Tynan slid one foot back for better balance, waiting for the first sign that Vrakir might go for him. He was a loyal servant of the Empire, was Tynan. He would not strike first.

Instead, the Red Watch officer reached into his tunic, the least threatening gesture a Wasp could make, and drew out a scroll.

‘Orders, General,’ he said quietly. ‘These airships brought orders.’

‘That’s a lot of hold space for one piece of paper,’ Tynan remarked. Vrakir was pointedly still at attention – a hard pose to launch a surprise attack from, which was probably the original point of it. Unwillingly, Tynan stepped forwards and snatched the scroll that Vrakir proffered.

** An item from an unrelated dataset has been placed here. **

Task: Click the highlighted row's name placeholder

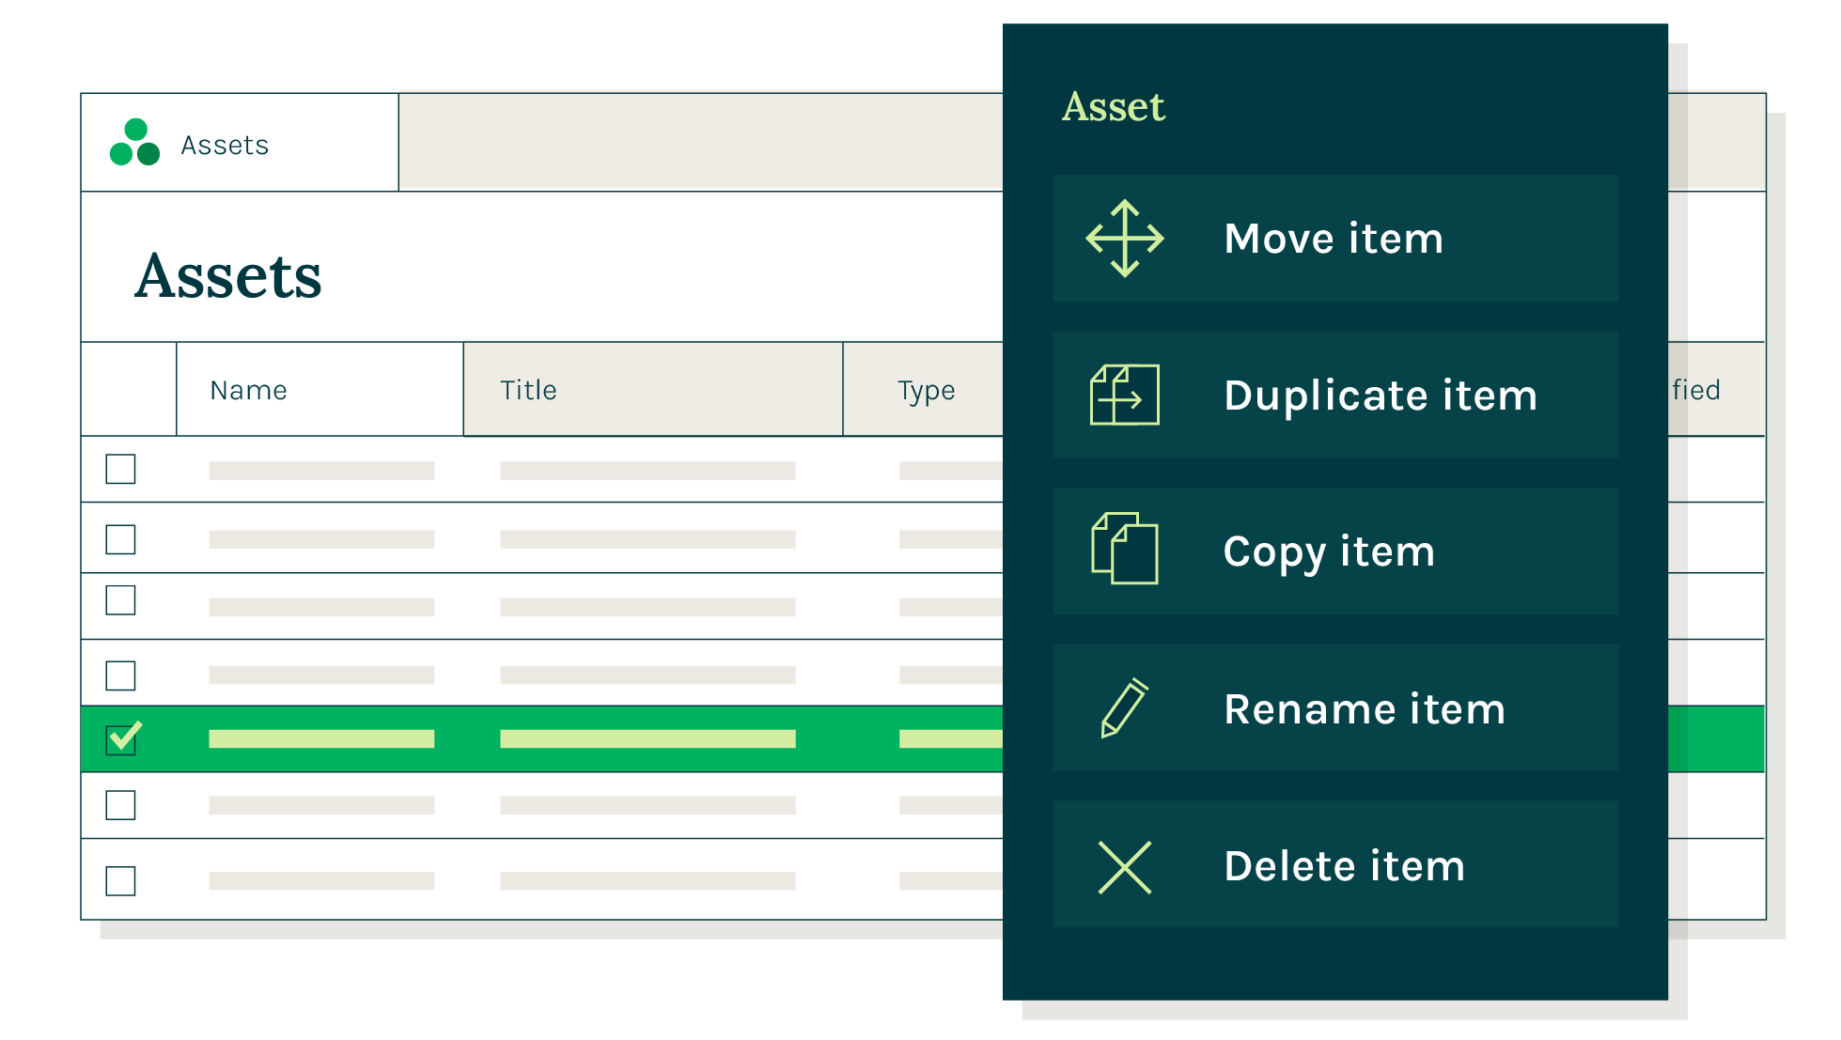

Tynan retreated again, unrolling it, noting the seals: no strange intuitions of the Red Watch this time. The Empress herself had held this paper and given it her mark.

He scanned the few lines written there, feeling a weird sense that he had done this all before.

‘This is . . .’

‘We should begin loading immediately, General,’ Vrakir confirmed.

Loading, yes, but not with the soldiers of the Second, who were hereby commanded to hold Collegium against all comers. No last-minute escape for Tynan’s boys if things go bad, instead . . .

‘What is this?’ Tynan demanded, crumpling the scroll.

‘Orders, General,’ Vrakir said again. ‘We have three score Slave Corps to deal with the logistics, but we should . . .’

‘Major Vrakir, we don’t have anywhere like this number of Collegiates in the cells, never mind whether any of them are Inapt or not. This simply isn’t—’

‘General, the Empress is not looking for criminals or seditionists or rebels. She simply seeks slaves. I will give the necessary orders to begin rounding up the local population. We have lost one airship, but the slavers reckon we should be able to fit almost a thousand in the hold of each surviving vessel, if they pack them tight.’

‘What is this all about, Vrakir?’ Tynan demanded.

‘The Empress’s will, sir,’ Vrakir replied, while his expression said eloquently, I don’t know. I do not know.